WHAT THE TASK ASKS = Print all the records below, word for word and in full.

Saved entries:
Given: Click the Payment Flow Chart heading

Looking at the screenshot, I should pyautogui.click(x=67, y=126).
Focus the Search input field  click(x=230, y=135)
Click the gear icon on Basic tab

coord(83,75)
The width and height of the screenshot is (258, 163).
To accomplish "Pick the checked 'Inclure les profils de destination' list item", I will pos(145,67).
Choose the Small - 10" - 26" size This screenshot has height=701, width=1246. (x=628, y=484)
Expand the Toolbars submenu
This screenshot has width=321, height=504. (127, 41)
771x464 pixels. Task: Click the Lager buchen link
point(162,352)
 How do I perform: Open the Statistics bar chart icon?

TASK OUTPUT =
Given: Click the Payment Flow Chart heading

Looking at the screenshot, I should pyautogui.click(x=67, y=126).
Focus the Search input field  click(x=230, y=135)
Click the gear icon on Basic tab

coord(83,75)
The width and height of the screenshot is (258, 163).
To accomplish "Pick the checked 'Inclure les profils de destination' list item", I will pos(145,67).
Choose the Small - 10" - 26" size This screenshot has height=701, width=1246. (x=628, y=484)
Expand the Toolbars submenu
This screenshot has width=321, height=504. (127, 41)
771x464 pixels. Task: Click the Lager buchen link
point(162,352)
 How do I perform: Open the Statistics bar chart icon?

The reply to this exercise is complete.